Recommandations à l'Etat
Tout en émettant "de sérieuses interrogations sur la capacité à respecter les échéances olympiques de 2024", la Cour des comptes recommande donc à l'Etat de renforcer la gouvernance de la SGP, de réévaluer son dimensionnement, "notamment au regard des effectifs de ses prestataires extérieurs" et de "définir une trajectoire pluriannuelle des plafonds d’emplois alloués à la SGP". Elle l’appelle aussi à réviser "le périmètre du projet et de son phasage, faute de quoi il serait contraint d'affecter à l'établissement de nouvelles recettes", à "mettre en place un contrôle renforcé de l’établissement par les tutelles permettant de s’assurer du pilotage rigoureux du projet" et à "élargir et renforcer les compétences du conseil de surveillance de la SGP, notamment en matière d’approbation des mesures d’exécution des décisions d’opération d’investissement, en particulier en matière d’études et de marchés".
"Le schéma d'ensemble n'est pas remis en cause", a indiqué au Sénat, la veille de la publication du rapport, la ministre des Transports, Elisabeth Borne. Le gouvernement a demandé au préfet de la région Ile-de-France de réfléchir à un phasage du projet, qui suscite de fortes inquiétudes parmi les élus locaux. Il devrait donner "le calendrier recalé sur des bases réalistes" dans les prochains jours, a-t-elle noté.

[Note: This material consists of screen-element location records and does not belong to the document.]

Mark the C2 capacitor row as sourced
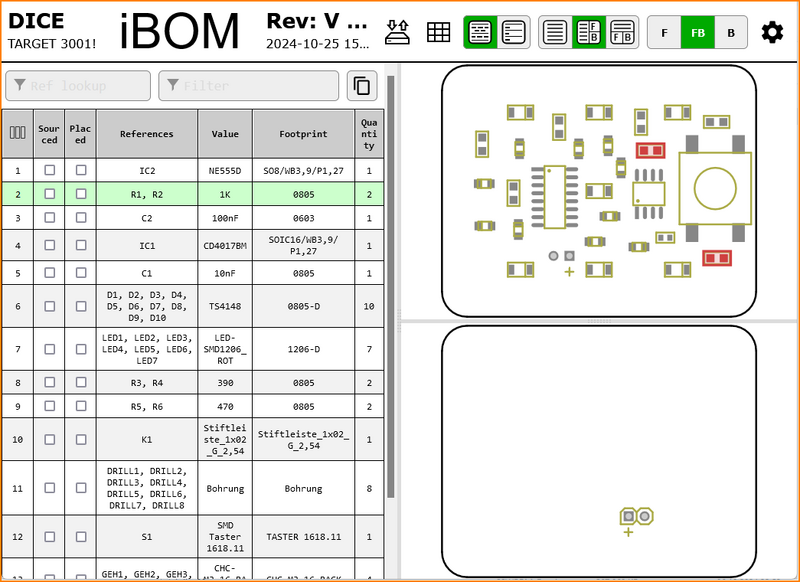Viewport: 800px width, 582px height. click(47, 219)
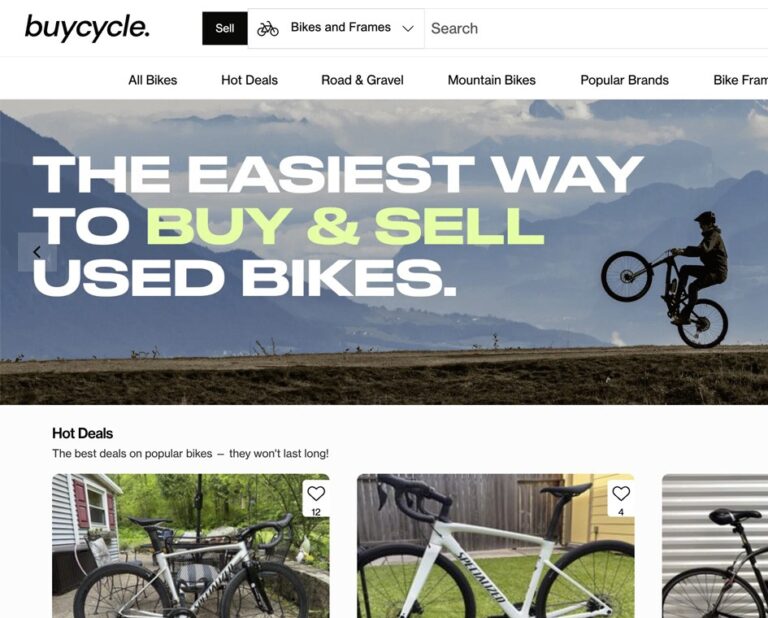The image size is (768, 618).
Task: Click the hero banner with wheelie rider
Action: 384,252
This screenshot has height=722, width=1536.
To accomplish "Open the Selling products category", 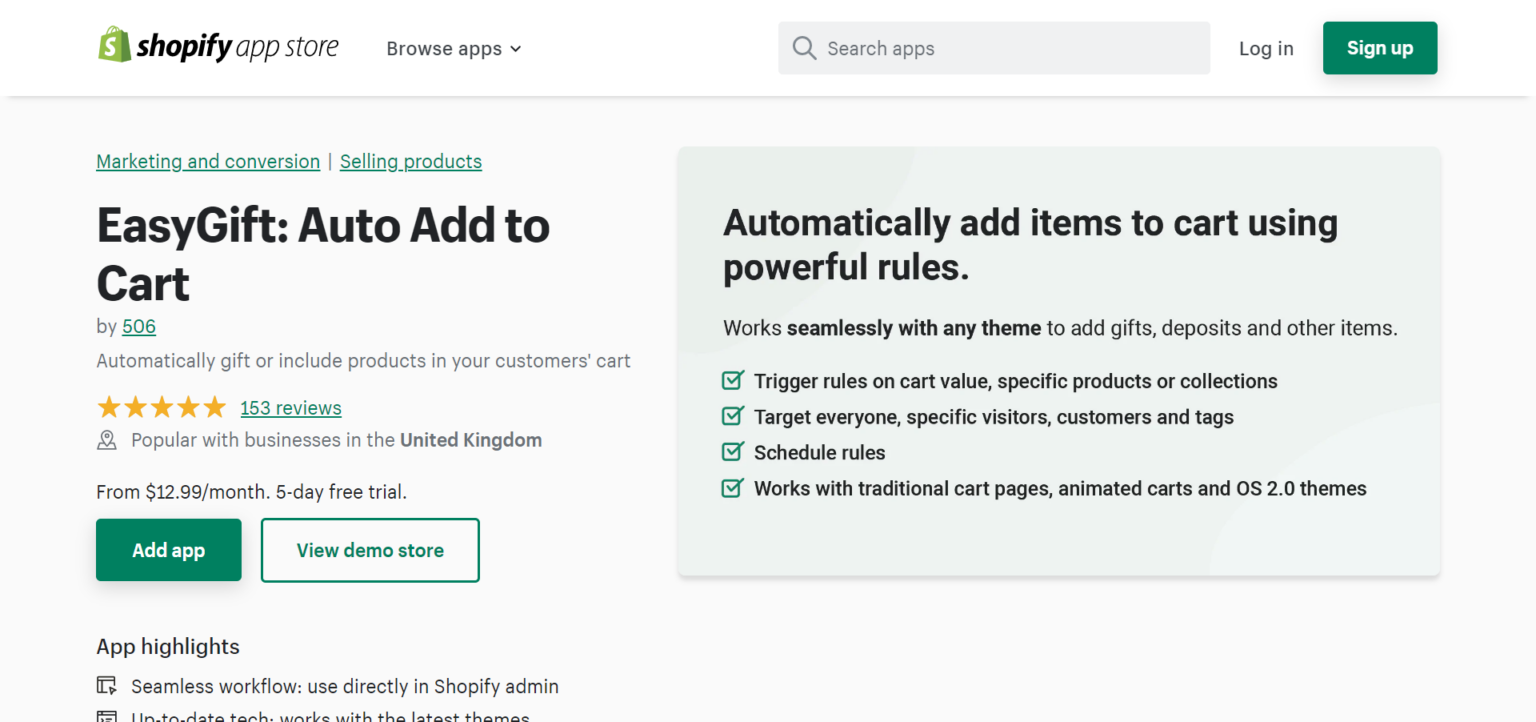I will pos(410,161).
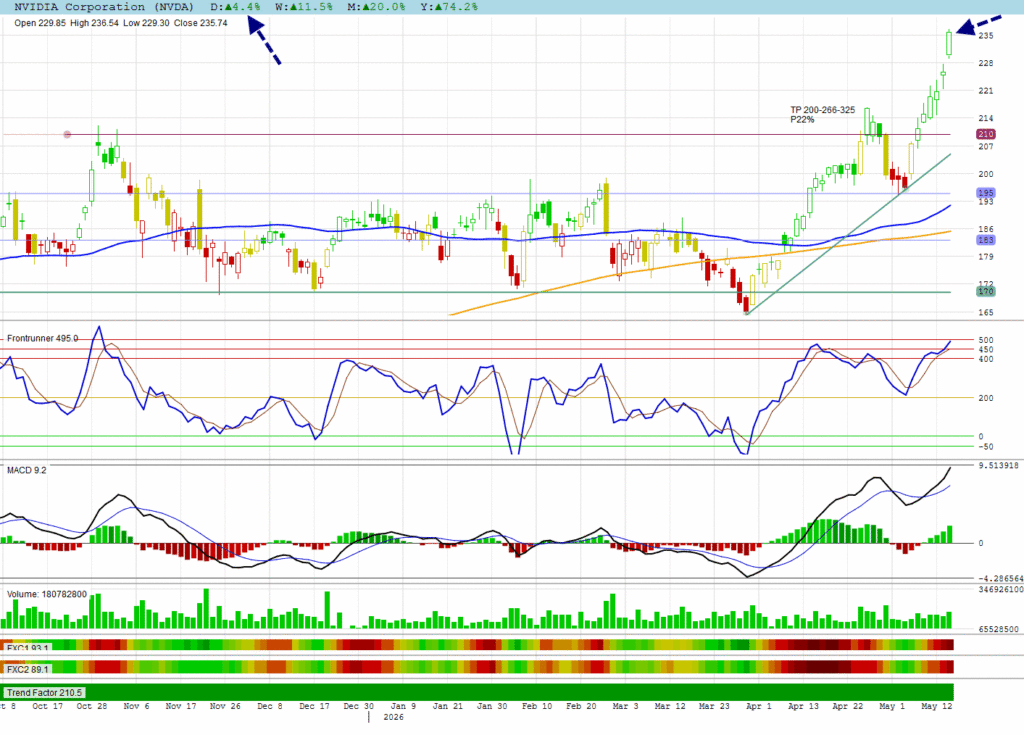Click the monthly M: 20.0% change value
This screenshot has width=1024, height=735.
pos(376,7)
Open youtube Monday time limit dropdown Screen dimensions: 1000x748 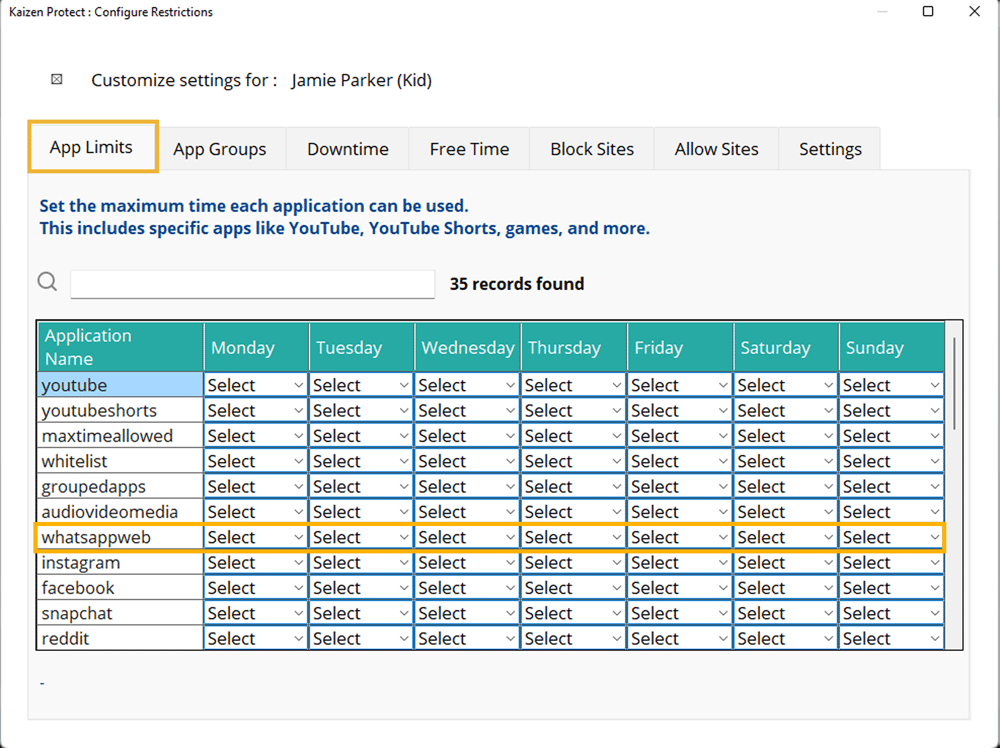click(256, 385)
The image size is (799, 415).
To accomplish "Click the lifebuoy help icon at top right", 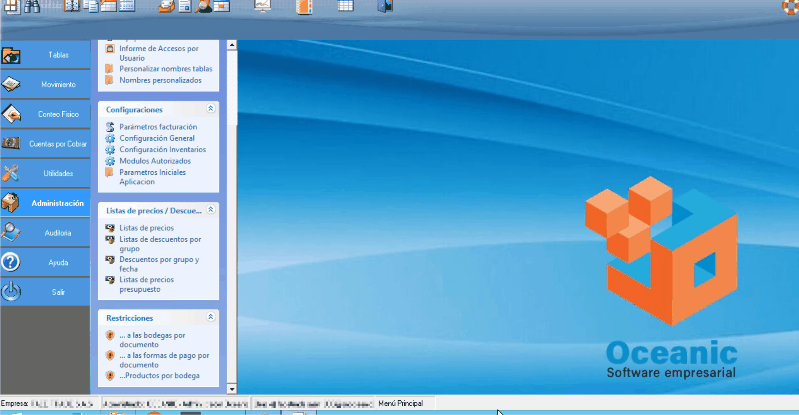I will point(790,7).
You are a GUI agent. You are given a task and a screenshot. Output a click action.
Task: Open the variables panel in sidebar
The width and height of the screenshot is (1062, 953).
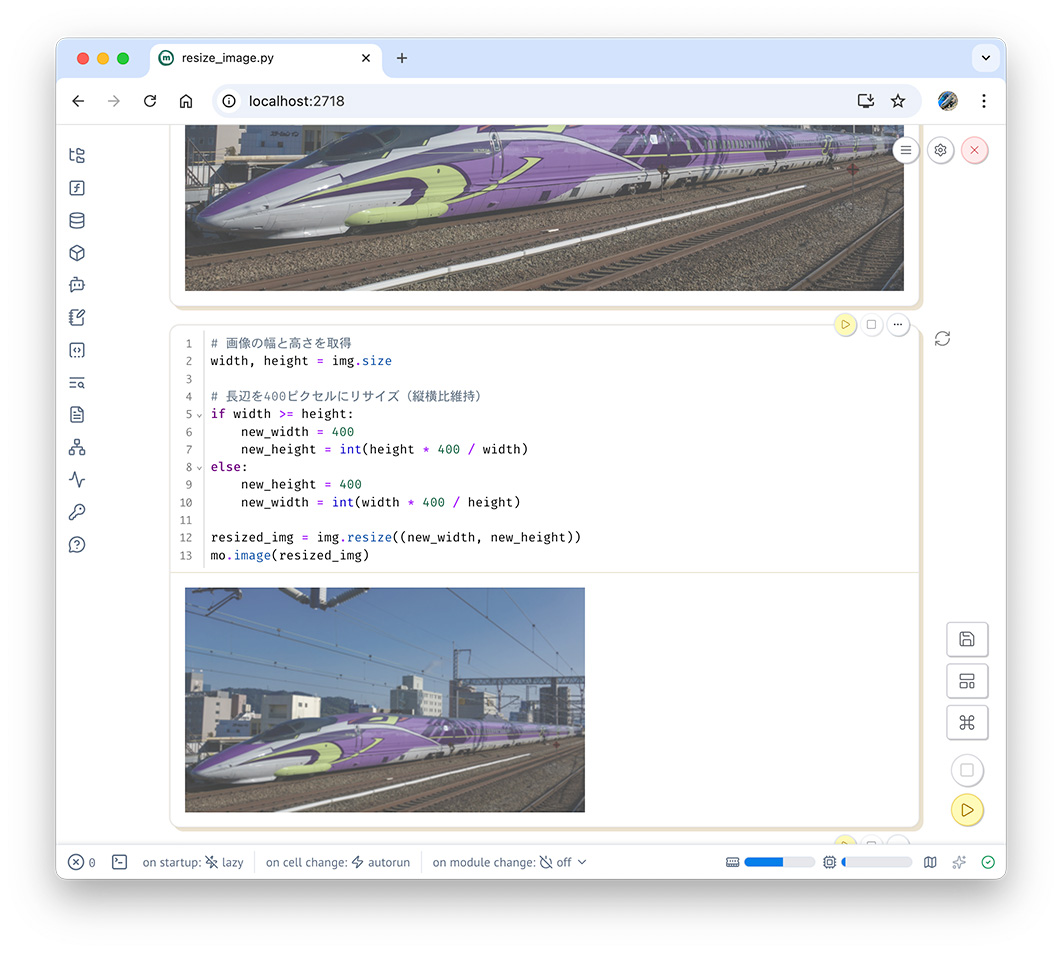pyautogui.click(x=77, y=188)
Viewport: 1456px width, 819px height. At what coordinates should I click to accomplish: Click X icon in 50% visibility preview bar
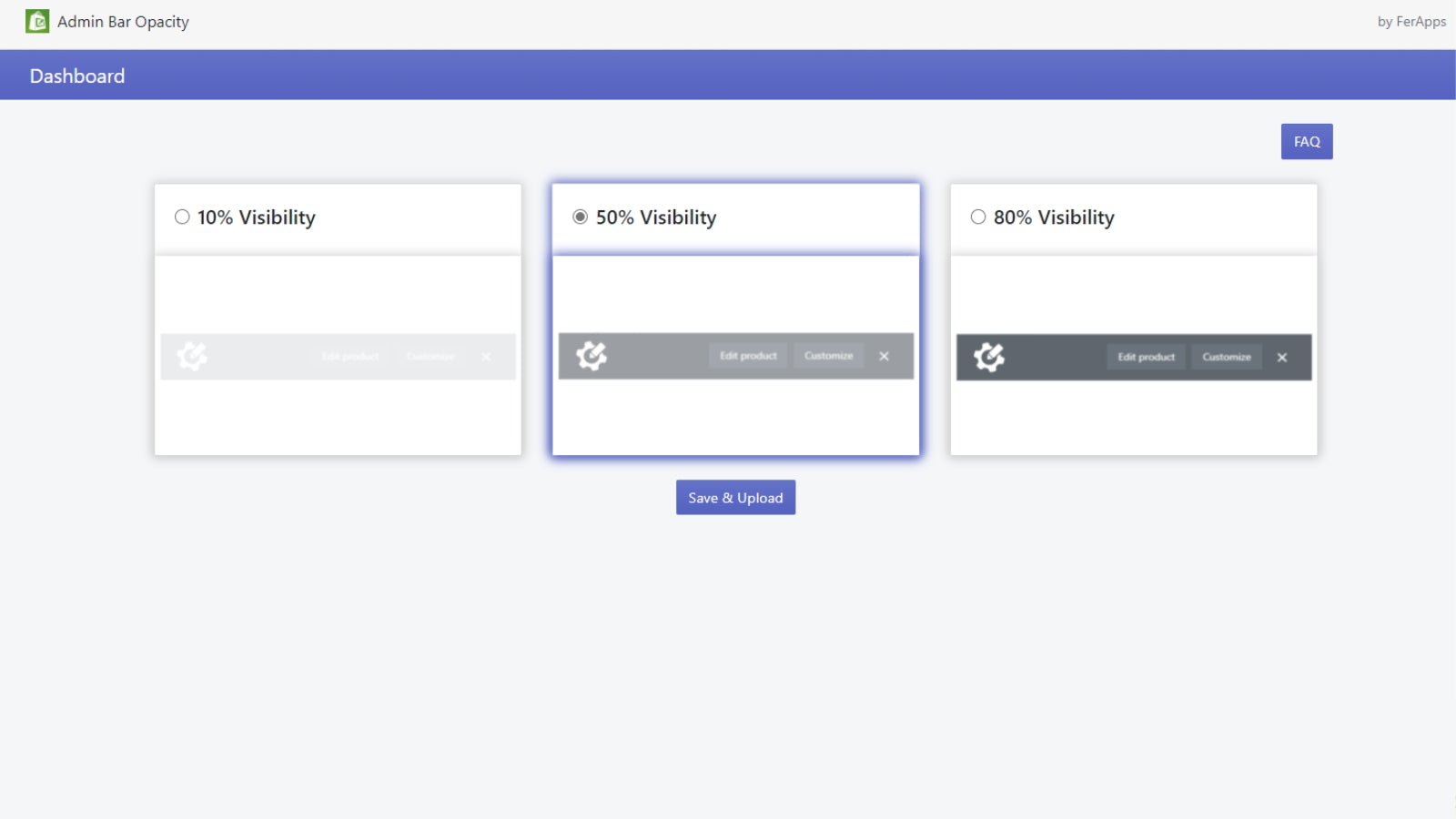(885, 356)
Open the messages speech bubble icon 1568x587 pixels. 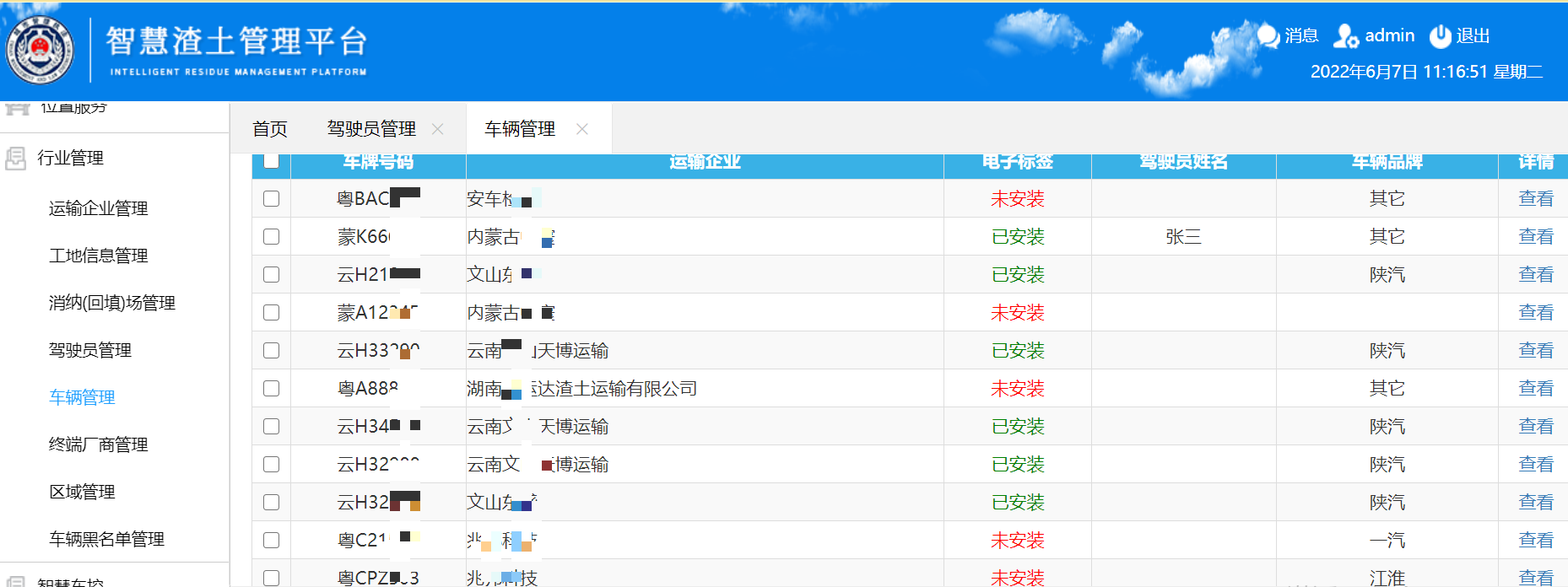tap(1268, 35)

Dans un communiqué, la présidente LR de la région Ile-de-France, Valérie Pécresse, a rappelé "son attachement à la réalisation de l’intégralité des lignes du Grand Paris Express" et demandé à l'Etat "de proposer un plan de redressement rapide pour contenir la dérive des coûts et de tout faire pour limiter les délais de réalisation". Elle réclame aussi "une action volontariste pour accroître les recettes de valorisation (commerces, services, bureaux, logements) pour contribuer à financer les travaux et réduire les retards des chantiers".